しわしわの暖かい手で頭を撫でると優しく微笑んだ…
そして背中を向けてスゥーっと離れて行った…

『おじいちゃま?置いて行かないで!』
追いかけるが、どんどん離れて行き消えた…



ーーーー



「…おじ……ちゃま……行かな……で…」
涙を流しながら呟く翠蓮…


「…お菊ちゃん……?どうしたん…」
すーさんは涙を指でそっと拭う…

ーピクッ…
うっすらと目を開ける翠蓮。そこには心配そうに顔を覗き込む男と天井…


(ここは…何処だ……?)
起き上がろうとすると、すーさんに押さえられた。


「まだ寝てなあかんで、朝までは大人しくしときやぁ」

「……ここは何処だ?何故お前が居る?」
睨み付ける翠蓮。

「酷いなぁ…倒れたお菊ちゃんを助けたんは俺やのに。店で急に倒れてん…心の臓が悪いんやろ?あんまり無理したらあかんで」


(倒れた…?……そうだった…でも、薬も無いのにどうやって助けた?)


「医者を呼んでくれたのか?」

「俺が診たんや。

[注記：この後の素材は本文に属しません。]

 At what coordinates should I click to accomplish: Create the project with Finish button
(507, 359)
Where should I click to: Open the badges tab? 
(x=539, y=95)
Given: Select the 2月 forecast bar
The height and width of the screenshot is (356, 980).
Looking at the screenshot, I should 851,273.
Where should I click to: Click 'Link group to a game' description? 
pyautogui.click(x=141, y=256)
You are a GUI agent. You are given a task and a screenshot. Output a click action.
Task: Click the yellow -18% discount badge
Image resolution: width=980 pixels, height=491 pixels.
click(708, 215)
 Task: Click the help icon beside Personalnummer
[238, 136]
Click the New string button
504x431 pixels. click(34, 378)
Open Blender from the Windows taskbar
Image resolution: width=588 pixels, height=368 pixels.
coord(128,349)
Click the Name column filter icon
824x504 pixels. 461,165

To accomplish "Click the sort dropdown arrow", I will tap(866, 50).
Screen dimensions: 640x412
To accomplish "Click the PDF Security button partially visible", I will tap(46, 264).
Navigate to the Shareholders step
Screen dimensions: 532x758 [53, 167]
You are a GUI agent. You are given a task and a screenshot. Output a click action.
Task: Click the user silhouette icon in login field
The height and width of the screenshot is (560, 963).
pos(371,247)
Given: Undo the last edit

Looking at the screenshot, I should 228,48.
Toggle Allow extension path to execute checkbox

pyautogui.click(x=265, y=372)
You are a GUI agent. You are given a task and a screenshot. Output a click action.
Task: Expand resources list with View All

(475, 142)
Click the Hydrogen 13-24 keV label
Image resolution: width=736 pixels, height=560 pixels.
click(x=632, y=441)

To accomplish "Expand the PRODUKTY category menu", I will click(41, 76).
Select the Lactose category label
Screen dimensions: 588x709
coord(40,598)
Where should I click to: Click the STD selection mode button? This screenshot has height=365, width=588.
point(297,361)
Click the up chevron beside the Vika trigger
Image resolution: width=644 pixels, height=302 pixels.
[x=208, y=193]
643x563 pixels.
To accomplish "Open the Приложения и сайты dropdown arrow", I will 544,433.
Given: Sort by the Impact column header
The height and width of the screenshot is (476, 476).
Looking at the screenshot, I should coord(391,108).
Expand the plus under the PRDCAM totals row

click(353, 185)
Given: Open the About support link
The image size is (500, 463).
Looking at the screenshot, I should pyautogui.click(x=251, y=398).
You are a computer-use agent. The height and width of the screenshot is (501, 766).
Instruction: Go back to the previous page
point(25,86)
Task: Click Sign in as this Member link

薬は口移しで飲ませたで♪」
ニヤッ♪

(は…?口移しだと?…///いや、助けられたんだ。そこは仕方ないな…)

「お前は医者なのか?し、忍ではないのか?」

「ん~…医者も忍も中途半端って所やな。
お菊ちゃんも忍やろ…?」

ー!!!

「違う!私はただの女だ…」

「嘘や!゙お菊ちゃん゙ど今のあんだはどっちもホンマの自分じゃないやろ。
無理してずっと忍らしくしない方がええんちゃう?
ホンマの自分で居たらええんや……。
無理して演じても苦しいだけや、それが自分の首を締める事になる。普段まで自分演じるんやめろ!」


ー!!!

図星だった…おじいちゃまが死んでから、家族の中で私の居場所は無かった。兄弟の中で女は私一人、心の臓も弱く感情を表に出す私は必要無い人間だった…。それでも認められたくて、女を捨て古いしきたりに自ら縛られてきた。